AD: How are the color palettes and look in the “real world” different than in the office? What did you do to create that contrast?
JLG: The look of the inside and outside worlds are quite different. You find vibrant, saturated colours with higher contrasts in the underground world. The outside world is drab and quite monotonous. There is also a different lensing style. The outside world is classically shot, mostly in studio style. The camera tends to be further away observing Mark at a distance, while on the inside the camera moves in a more robotic fashion. The innie universe is also shot with wider lenses and tends to be more unusual and awkward, creating anxiety.
AD: The light in the Lumon office is so bright. What did you do to achieve that brightness?
JLG: The main office was lit by about 90 S60 Arri sky panels. We pushed for using sky panels to get an optimum amount of power in order to shoot at deeper stops with some of our slower zoom lenses. Furthermore, we knew that there would be some fun colour design sequences coming up, such as MDR. So the choice was a practical one for programming. The vibrancy and pop of the highlights was something we leaned into in the grade with the colourists, Tom Poole and Drew Geary at Company3. We really pushed to use the Sony Venice’s potential with HDR, expanding the contrast as much as we could through pure whites and blacks, something you can really enjoy when using HDR to its full potential.
AD: You really get to play with a lot of angles on this show. Were there any particular ones that you had fun with?
JLG: There was an endless amount of angles. It felt infinite at times, like you could put down the camera anywhere and it was amazing. Sometimes the challenge of choosing the best frame was mind-boggling. I think this speaks to the genius of the MDR set. When a set is good, it provides endless frames. So for me, the frames in this set are my fave.

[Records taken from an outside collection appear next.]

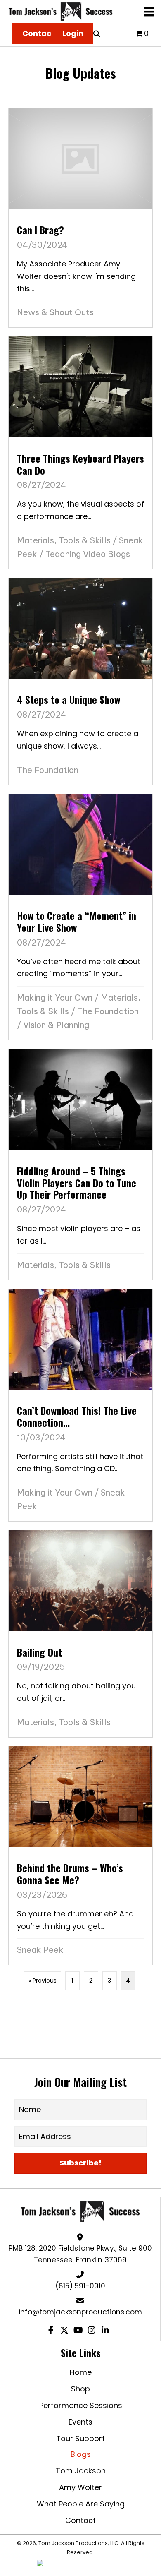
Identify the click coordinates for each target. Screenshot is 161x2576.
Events (80, 2422)
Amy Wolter (80, 2487)
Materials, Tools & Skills (64, 540)
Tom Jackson (81, 2471)
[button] (80, 2163)
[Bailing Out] (80, 1633)
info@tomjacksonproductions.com (80, 2312)
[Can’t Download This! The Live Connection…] (80, 1405)
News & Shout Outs (55, 312)
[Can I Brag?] (80, 217)
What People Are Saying (81, 2504)
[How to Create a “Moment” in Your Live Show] (80, 917)
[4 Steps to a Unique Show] (80, 681)
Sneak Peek (40, 1950)
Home (81, 2372)
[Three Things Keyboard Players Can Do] (80, 452)
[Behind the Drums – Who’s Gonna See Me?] (80, 1855)
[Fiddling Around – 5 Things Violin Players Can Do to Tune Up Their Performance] (80, 1164)
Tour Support (80, 2438)
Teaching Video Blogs (87, 554)
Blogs (81, 2454)
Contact (80, 2520)
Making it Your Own (54, 997)
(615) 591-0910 (80, 2286)
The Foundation (47, 770)
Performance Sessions (80, 2405)
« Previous (42, 1980)
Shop (80, 2389)
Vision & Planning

AD: There are definitely lots of color changes in the Defiant Jazz scene. What was it like shooting this scene?
JLG: It was like shooting a music video. We just let the music and Milchick guide us. This is why steadicam was the perfect tool for this dance improv. The lighting took weeks to perfect. Ben [Stiller] gave the gaffer and I the music, and we just took our time in developing a crescendo aesthetic that felt hypnotizing. Every time we tested it in the office, people would be so affected and triggered by it. You couldn’t help but be hypnotized by it after having spent months in that set with its white lights.
AD: I find it interesting that it’s so white and bright in the office and then outside it’s white with snow but has a duller light. Do you think they are reflections of each other in some way?
JLG: Definitely, I think the outside world has been tainted by life and its experiences. The grey and the dirty mess of the outside world reflects Mark’s depressive state. However, that state is meant to disappear as he heads down into the severed world where everything is clean and perfect, unaffected by life’s conditioning.
Season 1 of Severance is streaming on Apple TV+.